L’aria era fredda e lei non aveva più la giacca, che aveva lasciato dentro. Cult era non molto distante. Camminava su e giù per quel marciapiede, la sigaretta stretta tra le dita  e lo sguardo basso.

Cosa avrebbe detto? Non lo sapeva. Avrebbe fatto la figura della ragazzina? Della stupida? Non le importava, forse anche grazie all’alcool.

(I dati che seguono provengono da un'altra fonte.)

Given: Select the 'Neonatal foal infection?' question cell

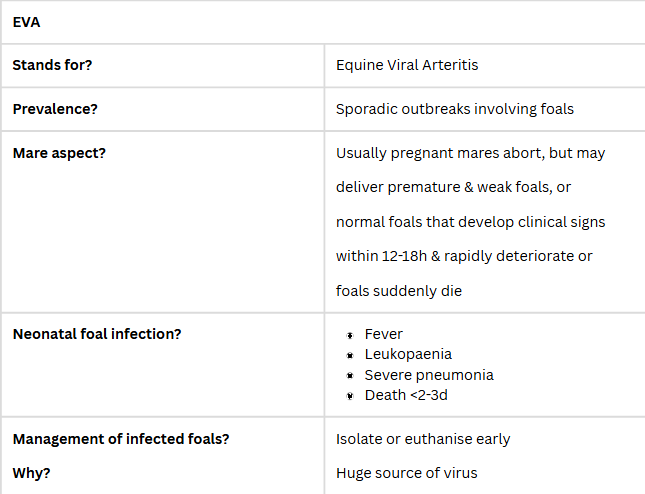Looking at the screenshot, I should point(97,334).
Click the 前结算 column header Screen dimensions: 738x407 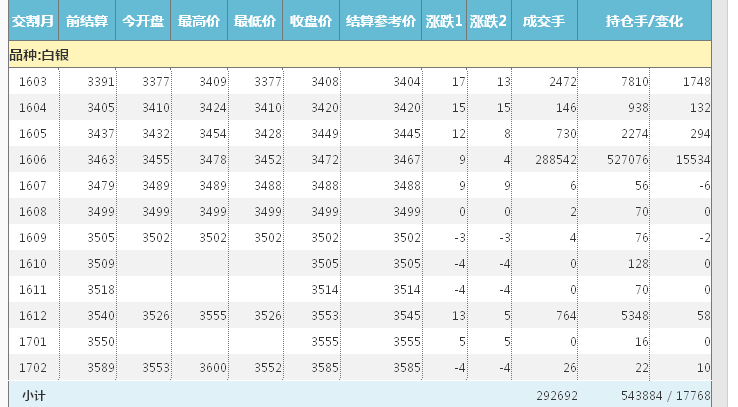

Lo raggiunse proprio mentre si stava voltando dalla sua parte. Gli occhi la guardarono per attimi interminabili, come due fiumi in piena la scavarono a fondo, lasciandola senza fiato.

“Che vuoi ragazzina?”

Già, cosa voleva?

“Io…”

Non aveva più fiato. Il respiro era corto, la vista offuscata. Che diavolo le prendeva?! Lei era Joan Lauren Cameron, lei non si faceva venire un attacco di panico per un uomo! Sapeva cos’erano gli attacchi di panico, e non solo a livello teorico, purtroppo. Ne aveva sofferto tanto durante il college, ma poi, anche grazie all’aiuto di uno specialista erano passati, o meglio, era un po’ che non ne aveva uno.

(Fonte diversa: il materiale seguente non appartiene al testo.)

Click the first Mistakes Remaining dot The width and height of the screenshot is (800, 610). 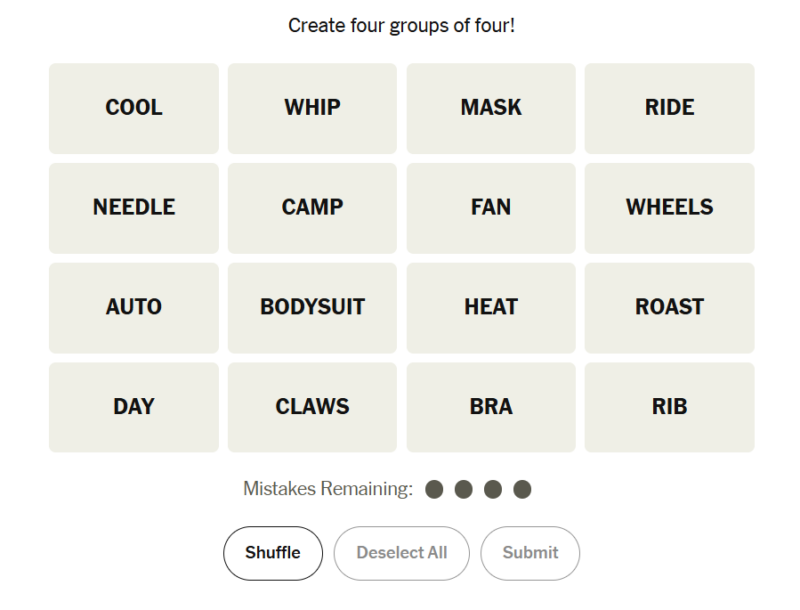(434, 489)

Cult non capì. Joan dovette allontanarsi. L’aria satura del suo profumo le impediva di respirare. Si appoggiò al muro. Durò poco, fu un attacco più breve di quelli a cui era abituata, ma le sembrò un’eternità e quando finalmente si riprese era sudata e stanca.

Le parole di Cult le giungevano ovattate, fino a quando le orecchie tornarono a percepire i suoni normalmente.

“Ragazzina, che hai?”

Era preoccupato. Lo poteva scorgere in quel blu immenso, nelle rughette della fronte. E un pensiero la colpì come un fulmine a ciel sereno. Avrebbe voluto baciarlo. Lì.

Subito.

“Ragazzina dì qualcosa, per cortesia”. Il tono era fermo e non lasciava trasparire la preoccupazione, ma quegli occhi! Quegli occhi erano l’oceano, erano cielo e mare, calma e tempesta.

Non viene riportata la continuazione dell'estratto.